Kepala Dinas Pendidikan Kabupaten Muaro Jambi, Kasyful Iman, menyatakan bahwa pihaknya akan segera melakukan pendekatan dan edukasi intensif ke sekolah-sekolah. Sosialisasi ini penting untuk meyakinkan kembali masyarakat bahwa program MBG tetap aman dan layak dikonsumsi.
Upaya Pemulihan Kepercayaan Publik terhadap Program MBG
Pemerintah daerah telah menggalang kolaborasi erat dengan berbagai pihak terkait guna memberikan edukasi berkelanjutan kepada sekolah dan orang tua siswa. Inisiatif ini krusial untuk mengembalikan kepercayaan publik yang sempat terganggu akibat insiden dugaan keracunan.
Edukasi tersebut berfokus pada penegasan bahwa layanan makan bergizi gratis senantiasa memberikan jaminan mutu. Hal ini memastikan bahwa setiap hidangan yang disajikan aman dan layak dikonsumsi oleh seluruh penerima manfaat program.
Kasyful Iman menekankan bahwa membangun kembali kepercayaan publik, khususnya dari orang tua murid, merupakan prioritas utama. Kepercayaan ini dinilai sangat penting demi kelangsungan dan keberhasilan program MBG ke depan.
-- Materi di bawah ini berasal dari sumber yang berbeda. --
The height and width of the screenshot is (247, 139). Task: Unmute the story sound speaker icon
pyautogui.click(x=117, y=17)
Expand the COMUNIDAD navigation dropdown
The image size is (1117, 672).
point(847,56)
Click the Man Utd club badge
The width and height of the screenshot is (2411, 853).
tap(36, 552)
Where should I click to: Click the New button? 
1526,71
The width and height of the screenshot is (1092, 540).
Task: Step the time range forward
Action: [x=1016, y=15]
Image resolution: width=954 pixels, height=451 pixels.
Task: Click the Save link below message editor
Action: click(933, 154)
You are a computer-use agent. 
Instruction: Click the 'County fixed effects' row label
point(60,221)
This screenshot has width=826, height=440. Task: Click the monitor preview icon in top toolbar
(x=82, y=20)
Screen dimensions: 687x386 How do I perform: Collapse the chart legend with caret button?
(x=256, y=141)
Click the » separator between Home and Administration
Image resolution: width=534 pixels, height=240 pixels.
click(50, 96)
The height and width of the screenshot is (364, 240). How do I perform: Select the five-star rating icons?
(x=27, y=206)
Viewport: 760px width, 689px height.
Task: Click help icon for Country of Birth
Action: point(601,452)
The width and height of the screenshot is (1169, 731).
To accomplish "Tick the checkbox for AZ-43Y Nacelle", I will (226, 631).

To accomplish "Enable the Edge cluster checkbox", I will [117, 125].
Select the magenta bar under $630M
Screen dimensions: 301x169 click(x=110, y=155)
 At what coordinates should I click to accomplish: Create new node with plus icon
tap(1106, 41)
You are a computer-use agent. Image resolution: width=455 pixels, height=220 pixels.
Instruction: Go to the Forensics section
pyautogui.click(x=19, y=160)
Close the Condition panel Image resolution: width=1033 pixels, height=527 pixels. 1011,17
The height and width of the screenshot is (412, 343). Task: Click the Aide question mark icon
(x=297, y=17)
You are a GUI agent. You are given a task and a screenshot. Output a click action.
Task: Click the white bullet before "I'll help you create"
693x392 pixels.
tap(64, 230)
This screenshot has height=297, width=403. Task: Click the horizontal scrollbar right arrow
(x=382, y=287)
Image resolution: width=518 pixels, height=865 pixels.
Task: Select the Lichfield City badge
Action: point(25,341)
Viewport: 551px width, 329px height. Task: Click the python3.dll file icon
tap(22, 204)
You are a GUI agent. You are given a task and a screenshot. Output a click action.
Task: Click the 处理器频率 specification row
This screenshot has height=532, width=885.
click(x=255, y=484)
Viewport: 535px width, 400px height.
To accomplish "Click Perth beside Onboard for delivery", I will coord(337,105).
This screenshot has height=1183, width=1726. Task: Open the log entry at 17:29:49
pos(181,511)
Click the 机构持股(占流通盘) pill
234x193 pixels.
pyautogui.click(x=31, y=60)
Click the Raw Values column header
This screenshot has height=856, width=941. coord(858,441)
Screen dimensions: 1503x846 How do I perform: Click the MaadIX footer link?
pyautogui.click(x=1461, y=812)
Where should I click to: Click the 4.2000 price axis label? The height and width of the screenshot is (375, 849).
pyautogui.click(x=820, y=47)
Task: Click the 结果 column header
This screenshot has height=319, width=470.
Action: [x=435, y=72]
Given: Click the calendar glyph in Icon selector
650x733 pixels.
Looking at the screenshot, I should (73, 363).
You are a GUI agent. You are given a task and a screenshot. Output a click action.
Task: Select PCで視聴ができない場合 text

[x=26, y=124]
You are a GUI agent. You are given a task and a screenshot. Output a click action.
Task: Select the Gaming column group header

Penguatan Standar Operasional dan Sanksi Tegas
Sebagai bagian dari langkah perbaikan, pemerintah daerah bersama SPPG, Satuan Tugas (Satgas) MBG Kabupaten Muaro Jambi, dan DPRD telah menyepakati penguatan standar operasional. Tujuannya adalah untuk mencegah terulangnya peristiwa serupa di kemudian hari.
Evaluasi menyeluruh telah dilakukan dengan memanggil 15 SPPG yang ada di Kabupaten Muaro Jambi. Mereka diminta untuk lebih serius dalam melakukan pengawasan dan menjaga kualitas makanan yang disajikan kepada siswa.
Secara terpisah, Kepala Badan Gizi Nasional (BGN) Regional Jambi, Adityo Wirapranatha, menegaskan kesiapan pihaknya untuk memberikan sanksi tegas. Sanksi akan diberikan kepada pengelola dapur Makan Bergizi Gratis (MBG) apabila terbukti lalai dalam menjalankan tugasnya.
Adityo menambahkan, jika terbukti ada kelalaian, operasional dapur dapat dihentikan sementara hingga perbaikan dilakukan. Pelanggaran yang terulang bahkan bisa berujung pada pemberhentian operasional secara permanen.
Proses Uji Laboratorium dan Hasil Investigasi
Kepala Dinas Kesehatan Provinsi Jambi, Ike Silviana, menjelaskan bahwa seluruh sampel makanan yang diduga menjadi sumber keracunan telah dikirim ke laboratorium. Saat ini, sampel-sampel tersebut masih dalam tahap pengujian untuk mengetahui penyebab pasti insiden.
Ike memastikan bahwa hasil uji laboratorium akan disampaikan dan dirilis kepada media setelah proses pengujian selesai. Transparansi ini diharapkan dapat memberikan kejelasan kepada publik mengenai penyebab insiden tersebut.
Proses investigasi dan pengujian laboratorium ini merupakan bagian penting untuk memastikan akuntabilitas. Selain itu, langkah ini juga krusial untuk mengambil tindakan pencegahan yang tepat agar kejadian serupa tidak terulang di masa mendatang, demi menjaga jaminan mutu dapur MBG.